According to Sam and Jim Commenting on things that irk us off, make us laugh out loud or just seem too weird too believe According to Sam and Jim: These STOOPID! Laws R Us

Monday, January 16, 2012

These STOOPID! Laws R Us

In our last post Sam and I did some complaining with the hope that we might live longer. At least a local church reader board told us that complainers lived longer. So, begging your indulgence, we’d like to complain about a few things that we consider really STOOOPID.

Our main complaint today is against our Washington state legislators who apparently have nothing more serious to do than sit around dreaming up STOOOPID new laws. Never mind that our state is reeling from another serious budget shortfall (for the third or fourth time). No, our current batch of legislators apparently think that taking care of the state’s economy is too difficult so they are tackling other issues.

What other issues? Well, gay marriage for one - understandable I guess since we have several openly gay legislators. Boy, you talk about the vermin crawling out from under the woodwork. These people are hell-bent to make sure same-sex people can be legally wed. GAG! How disgusting. Give them all the rights they need to feel “equal” in every other way, but NEVER, NEVER allow them to marry. You will never convince Sam and I that marriage of same-sex people is normal or makes gay people equal to the rest of us. Ain’t gonna’ happen compadre.

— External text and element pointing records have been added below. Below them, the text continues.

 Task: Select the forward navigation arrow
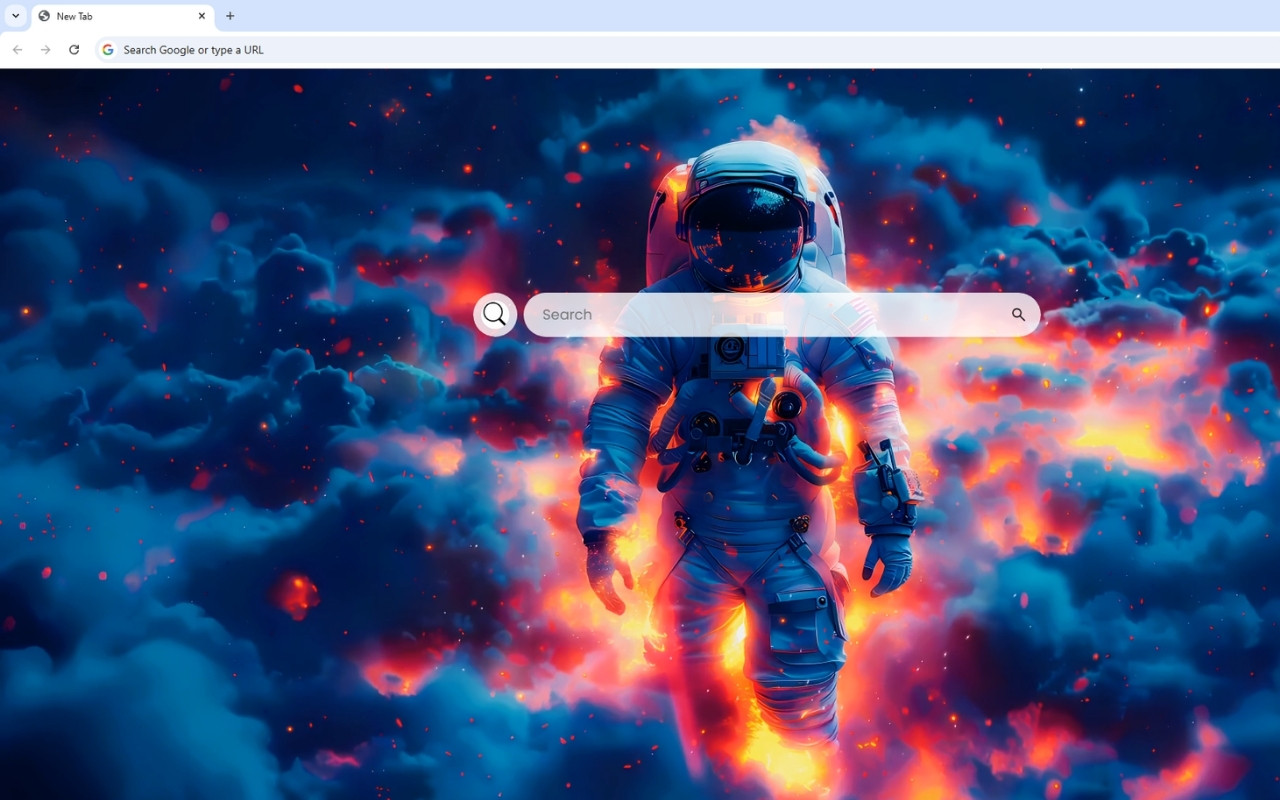tap(45, 49)
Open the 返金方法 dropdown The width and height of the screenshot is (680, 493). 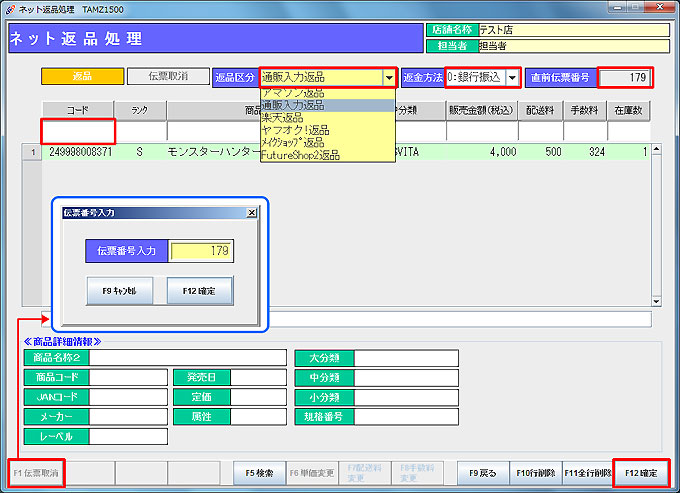[x=513, y=77]
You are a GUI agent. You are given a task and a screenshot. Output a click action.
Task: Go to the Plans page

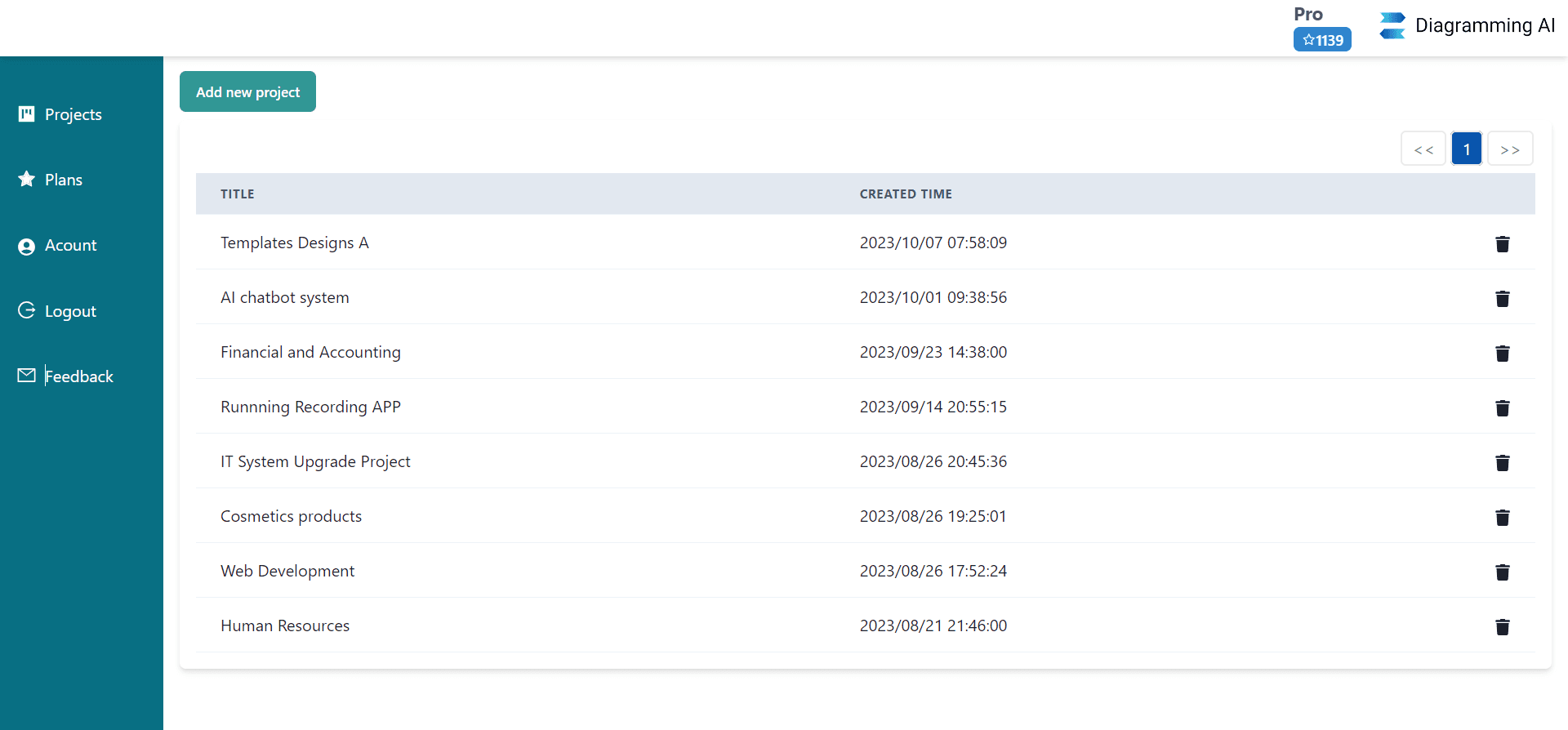click(x=63, y=180)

And now we see somebody is proposing that cigarette smoking in cars carrying young children should be outlawed. Oh My God! Who are these people? Where did they come from? What are they thinking? The long arm of the law does not need to reach into our automobiles and stop us from smoking when young kids are present. It’s STOOOPID. Yes it’s a risk to the kids’ health. But NO, we must NOT try to legislate everything. It’s STOOOPID!.

Outlawing plastic grocery bags is another bad idea, unless our legislators can come up with a better one. Paper bags just use up trees. Cloth bags are great, but I always forget mine is lying in the back seat of my vehicle when I go into the grocery store. And why do I have to pay for a cloth bag? Why don’t grocery stores and other retailers simply give you a cloth bag when you buy their groceries or products? I know it’s not as cheap as using plastic bags but heck, grocery stores and retailers tack additional expenses onto just about everything else anyway.

Then we have some yo-yo - or yo-yos since legislation often is proposed by more than one lawmaker - wanting to require disclosure of semen donations. Don’t spread your sperm around Fred unless you’re prepared for the sperm bank to tell the world how many times you’ve donated and where they passed it on.

Last, but certainly not least is a proposal that would require anyone convicted of vehicular homicide as a result of abusing alcohol or drugs, to pay child support to the victim’s minor children. If this ploy would work better than jail, it might not be so dumb. Guys hate to pay child support even for their own kids.

Three bags of poop on STOOOPID legislation. Now, let’s recess.